Whenever my wife needs me to move the couch around the living room or some yardwork, I become 'John Henry'. If'n the job is big enough, I will put on my work gloves and a bandana. No matter how big or small the job, I adopt a southern accent, act very politely and slyly ask Ma'am if there is anything else her husband h'aint done 'round the house. It's our little joke.
Recently, somebody wrote me romantically of the old days on the farm when black women raised white kids to be polite and respectful, when biscuits were made from scratch and that black man over yonder could fix the most busted up tractor before noon. Doubtless, there were many miracles wrought by many a black man and woman three generations ago down South. But we African Americans today don't even know what a plow looks like, much less how to hitch a bull to one. What happened to Old Joe and Aunt Mae? Why did we forget them so soon?
Was Alice Walker telling us something? Surely every black man who owned his own house and farm wasn't a two-timing tyrant like Mr. __ or a spineless party boy like Harpo. Surely it wasn't only women who went North to find their fortune, or who stayed home to set what's what at the Thanksgiving Dinner.

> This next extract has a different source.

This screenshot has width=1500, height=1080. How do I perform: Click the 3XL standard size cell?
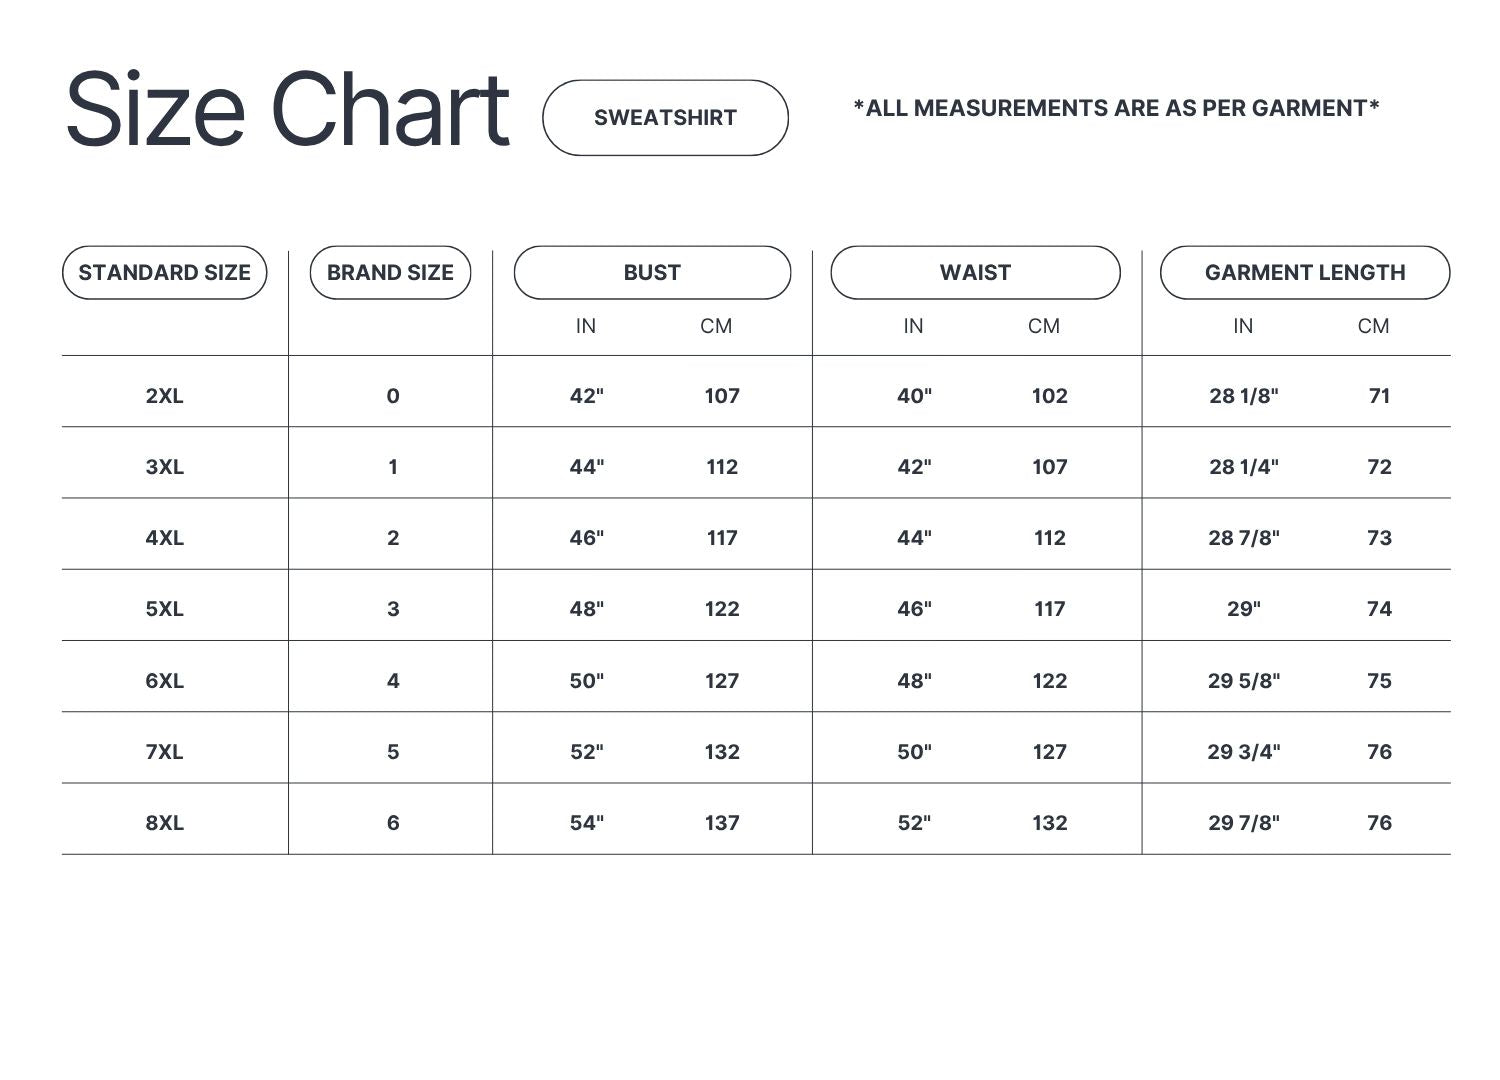click(165, 467)
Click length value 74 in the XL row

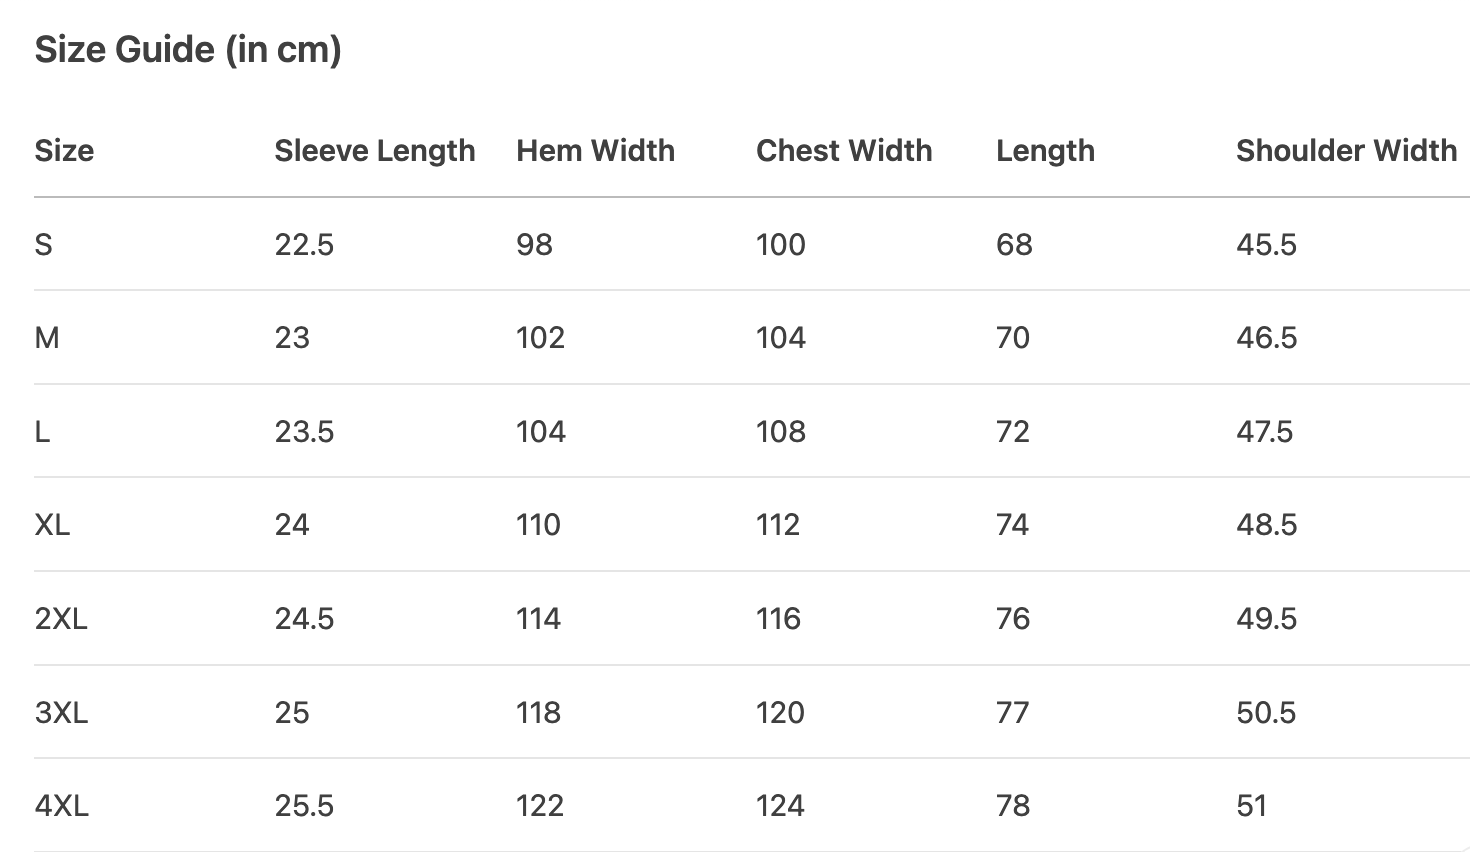tap(1012, 525)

There's a position somewhere between silly romantic notions and ignorant disdain I think has been charted out most elegantly and powerfully by Ernest J. Gaines, and I think it's something we ought to remember. Some time ago, on my journey South to the 'Mecca' of Atlanta I was on the same trip as Jill Nelson when she wrote 'Volunteer Slavery'. I had finally learned enough about Corporate America to discover that it was just another part of America and not so tightly wrapped as in our striver's row bourgie dreams. And so the next themes were encapsulated in 'Pushed Back to Strength' and a rediscovery of the Blues Aethetic via Murray's Seven League Boots. It turned out that neither were quite appropriate to me and I ended up consuming mostly Applebome's work on the South - discovering the truth of that which had not been better stated until Brooks' Patio Man.
As I reflect on it, those were probably the last two books of black fiction that I ever imagined using to do any rough shaping of my life. I browsed them mostly in my mid thirties and from that point on was quite satisfied that I would have no more black existential battles, which has been true. Which makes it all the more significant that the last great black book for me was Gwaltney's, and although I have read most of my Baldwin since then no lesson has had quite the impact. The net result of this is that all of the great African Americans are men and women of the 40s and 50s. Those old enough to remember the Depression and who could see change a-comin'. Those who were confident and strong; those who clung fiercely to their families and grew great men and women from poverty. We still know them, and yet we forget them.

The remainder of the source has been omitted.